On 26 June 1948, General Lucius Clay, Military Governor of the American zone of occupation, initiated “Operation Vittles,” the aerial resupply of Berlin that became known as the Berlin Airlift. With the city’s residents requiring a minimum of 4,500 tons of supplies per day, the 102 transports Clay initially had under his command required assistance in performing the massive endeavor. Joining the build-up, Navy Transport Squadrons (VR) 6 and 8 flew from their respective bases in Guam and Hawaii bound for Germany, receiving only two days notice before shifting their operations halfway around the world.
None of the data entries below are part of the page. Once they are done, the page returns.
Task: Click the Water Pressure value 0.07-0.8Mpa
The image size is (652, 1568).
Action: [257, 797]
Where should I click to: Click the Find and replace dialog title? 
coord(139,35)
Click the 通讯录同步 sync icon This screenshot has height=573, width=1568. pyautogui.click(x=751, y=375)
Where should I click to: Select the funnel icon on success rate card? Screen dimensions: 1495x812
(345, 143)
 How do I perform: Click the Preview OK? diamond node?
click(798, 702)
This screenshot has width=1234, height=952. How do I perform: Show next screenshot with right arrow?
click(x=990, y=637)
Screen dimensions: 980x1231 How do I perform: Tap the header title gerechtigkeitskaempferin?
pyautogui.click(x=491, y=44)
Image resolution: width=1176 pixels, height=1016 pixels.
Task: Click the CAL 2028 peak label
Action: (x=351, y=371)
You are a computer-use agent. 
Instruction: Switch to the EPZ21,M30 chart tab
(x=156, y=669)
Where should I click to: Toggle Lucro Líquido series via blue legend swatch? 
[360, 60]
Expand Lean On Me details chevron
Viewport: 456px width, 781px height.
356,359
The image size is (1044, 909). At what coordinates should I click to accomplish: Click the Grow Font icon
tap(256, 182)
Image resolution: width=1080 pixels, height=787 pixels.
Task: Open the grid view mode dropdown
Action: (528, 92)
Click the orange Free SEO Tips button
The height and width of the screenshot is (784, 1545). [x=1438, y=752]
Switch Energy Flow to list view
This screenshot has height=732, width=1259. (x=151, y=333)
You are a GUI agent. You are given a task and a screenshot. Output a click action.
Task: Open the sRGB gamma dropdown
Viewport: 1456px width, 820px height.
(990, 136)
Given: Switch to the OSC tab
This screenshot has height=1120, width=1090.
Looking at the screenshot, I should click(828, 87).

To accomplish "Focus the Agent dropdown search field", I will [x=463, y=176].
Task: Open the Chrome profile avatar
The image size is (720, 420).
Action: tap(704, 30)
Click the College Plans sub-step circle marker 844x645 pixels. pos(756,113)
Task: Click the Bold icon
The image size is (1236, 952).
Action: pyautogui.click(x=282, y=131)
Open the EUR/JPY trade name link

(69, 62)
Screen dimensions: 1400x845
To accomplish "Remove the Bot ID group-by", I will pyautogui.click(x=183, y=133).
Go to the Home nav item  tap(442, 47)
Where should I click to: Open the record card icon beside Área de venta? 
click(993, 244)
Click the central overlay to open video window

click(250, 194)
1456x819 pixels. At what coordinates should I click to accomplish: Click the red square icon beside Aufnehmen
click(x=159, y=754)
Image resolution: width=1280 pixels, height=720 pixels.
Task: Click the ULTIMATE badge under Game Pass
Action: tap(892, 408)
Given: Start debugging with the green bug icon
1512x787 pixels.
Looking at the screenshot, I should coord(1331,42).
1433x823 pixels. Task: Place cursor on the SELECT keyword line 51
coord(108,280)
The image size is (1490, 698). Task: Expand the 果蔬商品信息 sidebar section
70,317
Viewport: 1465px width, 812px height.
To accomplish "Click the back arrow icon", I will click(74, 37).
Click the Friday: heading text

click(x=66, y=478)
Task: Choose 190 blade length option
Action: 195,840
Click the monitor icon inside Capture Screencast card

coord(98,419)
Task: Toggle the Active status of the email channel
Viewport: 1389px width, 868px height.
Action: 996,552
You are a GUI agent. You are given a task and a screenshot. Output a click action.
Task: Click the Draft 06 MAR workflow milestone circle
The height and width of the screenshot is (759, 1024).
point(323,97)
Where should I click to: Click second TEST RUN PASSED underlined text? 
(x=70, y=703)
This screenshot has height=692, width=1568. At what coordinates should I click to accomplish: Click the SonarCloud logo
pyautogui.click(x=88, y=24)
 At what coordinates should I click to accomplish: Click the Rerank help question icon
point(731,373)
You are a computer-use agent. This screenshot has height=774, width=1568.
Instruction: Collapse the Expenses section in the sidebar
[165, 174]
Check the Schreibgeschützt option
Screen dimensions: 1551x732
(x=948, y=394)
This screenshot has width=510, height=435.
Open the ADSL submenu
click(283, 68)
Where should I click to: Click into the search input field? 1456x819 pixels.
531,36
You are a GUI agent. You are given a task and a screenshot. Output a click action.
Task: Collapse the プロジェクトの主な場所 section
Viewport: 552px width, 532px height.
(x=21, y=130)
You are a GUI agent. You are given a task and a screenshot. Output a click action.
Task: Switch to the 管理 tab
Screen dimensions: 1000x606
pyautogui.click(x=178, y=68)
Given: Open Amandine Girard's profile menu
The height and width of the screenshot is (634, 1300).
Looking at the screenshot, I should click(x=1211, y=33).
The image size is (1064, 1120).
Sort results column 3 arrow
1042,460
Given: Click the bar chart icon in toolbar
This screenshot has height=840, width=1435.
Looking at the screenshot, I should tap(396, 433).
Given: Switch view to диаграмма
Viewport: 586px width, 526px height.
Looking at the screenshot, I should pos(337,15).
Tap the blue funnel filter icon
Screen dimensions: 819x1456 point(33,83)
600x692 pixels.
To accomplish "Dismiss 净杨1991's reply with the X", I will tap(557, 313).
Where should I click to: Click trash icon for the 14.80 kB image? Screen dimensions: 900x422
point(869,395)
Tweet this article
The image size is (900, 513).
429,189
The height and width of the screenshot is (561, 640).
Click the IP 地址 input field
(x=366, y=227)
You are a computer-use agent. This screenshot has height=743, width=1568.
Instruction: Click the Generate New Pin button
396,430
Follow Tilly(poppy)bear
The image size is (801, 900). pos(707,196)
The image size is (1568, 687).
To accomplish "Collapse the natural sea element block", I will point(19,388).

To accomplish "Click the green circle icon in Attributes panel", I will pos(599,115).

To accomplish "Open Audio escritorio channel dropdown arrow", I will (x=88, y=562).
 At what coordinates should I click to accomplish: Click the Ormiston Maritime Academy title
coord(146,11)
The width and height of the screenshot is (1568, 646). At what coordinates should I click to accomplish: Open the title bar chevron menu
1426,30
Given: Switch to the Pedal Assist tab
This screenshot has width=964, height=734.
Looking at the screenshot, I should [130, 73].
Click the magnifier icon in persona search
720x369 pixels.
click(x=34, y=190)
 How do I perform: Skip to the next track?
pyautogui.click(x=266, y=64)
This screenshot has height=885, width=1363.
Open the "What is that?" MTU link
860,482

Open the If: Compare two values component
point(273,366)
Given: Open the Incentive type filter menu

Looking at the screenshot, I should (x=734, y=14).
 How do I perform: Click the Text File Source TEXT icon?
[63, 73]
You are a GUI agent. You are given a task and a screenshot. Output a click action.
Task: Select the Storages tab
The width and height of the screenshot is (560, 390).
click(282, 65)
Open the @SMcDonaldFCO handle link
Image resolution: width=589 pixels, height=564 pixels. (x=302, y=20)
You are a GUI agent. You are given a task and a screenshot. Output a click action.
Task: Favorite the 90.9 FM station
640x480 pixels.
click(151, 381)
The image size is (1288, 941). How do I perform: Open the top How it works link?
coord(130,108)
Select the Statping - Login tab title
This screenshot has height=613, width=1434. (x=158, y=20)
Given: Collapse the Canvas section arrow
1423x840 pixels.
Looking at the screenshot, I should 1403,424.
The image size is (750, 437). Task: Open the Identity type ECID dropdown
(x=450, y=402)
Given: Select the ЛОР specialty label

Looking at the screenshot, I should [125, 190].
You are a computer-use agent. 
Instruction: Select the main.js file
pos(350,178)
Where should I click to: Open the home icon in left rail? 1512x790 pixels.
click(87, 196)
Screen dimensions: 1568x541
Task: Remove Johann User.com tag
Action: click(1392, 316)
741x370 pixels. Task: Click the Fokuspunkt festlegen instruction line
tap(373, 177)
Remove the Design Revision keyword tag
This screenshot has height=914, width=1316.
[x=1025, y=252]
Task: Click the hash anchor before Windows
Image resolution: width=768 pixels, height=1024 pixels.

For the ensuing eight months, the naval personnel proved an important part of the stream of Allied transports logging flights to Berlin, which one VR-6 pilot nicknamed “Ten Tons to Templehof” in reference to the airport at which the planes landed to unload their supplies. Oftentimes in the bad weather of a European winter, in which ground controlled approaches were the norm amidst rain, fog, and snow, the Navy crews compiled an enviable record. Each aircraft averaged 10.1 daily flight hours, compiling 45,990 total flight hours and delivering 129,989 tons of food and other supplies, 7.3% of the total tonnage airlifted to the city. The best month came in March 1949, when U.S. aircraft carried 154,475 tons. The participating Navy and Air Force squadrons established an efficiency rating system that outlined what was considered 100% efficiency in such elements as flight hours and tonnage delivered. During the month of March, VR-8 set a record for the entire airlift by achieving 155% efficiency in the 12.2 flight hours per aircraft that it flew over the course of the month. When the last squadron plane returned to the United States, it sported an apt pronouncement on its nose that reflected the importance of Navy participation in the airlift— BERLIN AIRLIFT CHAMPS.

Above, a line of aircraft unload supplies at Templehof Airport, sailors celebrate the end of the Berlin Airlift, and VR-8 personnel celebrate the squadron’s performance record upon returning from Germany.